Comme de très nombreuses entreprises françaises, les aéroports du pays ont été secoués par la crise sanitaire de la Covid-19. "En 2019, nous faisions plus de 160 millions d'euros de chiffre d'affaires, contre 84 en 2020 puis 90 en 2021", expose Philippe Crébassa, le président du directoire de l'Aéroport Toulouse-Blagnac (ATB). Parallèlement, le résultat opérationnel courant d'ATB était en déficit de 11 millions d'euros fin 2022, contre "seulement" 1,6 million fin 2021. Conséquence, aujourd'hui, la société exploitante de l'infrastructure aéroportuaire demande réparation auprès de l'État.
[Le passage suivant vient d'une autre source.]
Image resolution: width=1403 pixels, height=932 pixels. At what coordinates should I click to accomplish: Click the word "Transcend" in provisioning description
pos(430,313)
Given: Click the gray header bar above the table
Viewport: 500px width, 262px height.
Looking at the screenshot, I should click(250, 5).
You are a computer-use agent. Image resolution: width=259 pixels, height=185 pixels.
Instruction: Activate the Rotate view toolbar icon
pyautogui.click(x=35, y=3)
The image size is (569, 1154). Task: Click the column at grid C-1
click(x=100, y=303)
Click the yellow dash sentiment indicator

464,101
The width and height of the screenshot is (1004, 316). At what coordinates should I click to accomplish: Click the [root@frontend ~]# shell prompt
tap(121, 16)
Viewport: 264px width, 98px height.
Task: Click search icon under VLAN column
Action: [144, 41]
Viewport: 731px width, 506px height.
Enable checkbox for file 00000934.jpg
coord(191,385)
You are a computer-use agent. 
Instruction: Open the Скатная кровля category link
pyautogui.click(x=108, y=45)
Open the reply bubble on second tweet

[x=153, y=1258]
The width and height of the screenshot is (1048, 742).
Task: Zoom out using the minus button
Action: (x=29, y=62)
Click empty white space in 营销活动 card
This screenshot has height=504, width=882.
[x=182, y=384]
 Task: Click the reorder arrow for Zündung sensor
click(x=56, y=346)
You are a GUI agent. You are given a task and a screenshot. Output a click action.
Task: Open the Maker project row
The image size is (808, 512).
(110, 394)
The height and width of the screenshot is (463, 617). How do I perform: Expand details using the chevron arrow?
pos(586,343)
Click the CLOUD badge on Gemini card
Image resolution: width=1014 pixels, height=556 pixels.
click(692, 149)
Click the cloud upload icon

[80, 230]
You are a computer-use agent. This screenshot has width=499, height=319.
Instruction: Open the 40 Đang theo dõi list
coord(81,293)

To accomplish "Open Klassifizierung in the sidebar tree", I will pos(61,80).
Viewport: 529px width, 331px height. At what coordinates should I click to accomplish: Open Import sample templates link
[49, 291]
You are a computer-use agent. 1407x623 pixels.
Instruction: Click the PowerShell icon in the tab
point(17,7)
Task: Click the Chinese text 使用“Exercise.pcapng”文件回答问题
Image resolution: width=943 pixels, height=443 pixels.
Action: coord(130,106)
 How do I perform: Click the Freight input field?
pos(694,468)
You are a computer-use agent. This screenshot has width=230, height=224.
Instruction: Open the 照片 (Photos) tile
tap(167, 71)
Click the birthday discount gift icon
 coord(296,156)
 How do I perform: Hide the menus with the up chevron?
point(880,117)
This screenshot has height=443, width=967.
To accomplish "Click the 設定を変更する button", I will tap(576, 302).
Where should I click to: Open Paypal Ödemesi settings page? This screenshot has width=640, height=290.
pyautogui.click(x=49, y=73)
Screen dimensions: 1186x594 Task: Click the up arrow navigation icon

"Pour soutenir les aéroports, l'État a instauré une fausse mesure, qui est une avance remboursable de la taxe aéroportuaire. Les aéroports français devront rembourser, par une surtaxe entre 2024 et 2030, 750 millions d'euros. Cela posera à terme un problème de compétitivité de nos aéroports par rapport à d'autres plateformes européennes. Alors que dans d'autres pays, comme la Pologne, l'Allemagne, l'Italie ou encore le Royaume-Uni, ces États ont obtenu le feu vert de la Commission européenne pour aider financièrement leurs aéroports sous forme de subventions ou d'allongement du contrat de concession. Clairement, les aéroports ne font pas partie des entreprises les plus aidées par le gouvernement français", peste Philippe Crébassa.
Face aux pertes engagées, ATB semble avoir été entendue et mène, avec le soutien de ses actionnaires (Eiffage, la CCI Toulouse-Haute-Garonne et trois collectivités locales), des discussions avec l'État (qui détient lui aussi une part minoritaire du capital d'ATB). Comme d'autres aéroports régionaux.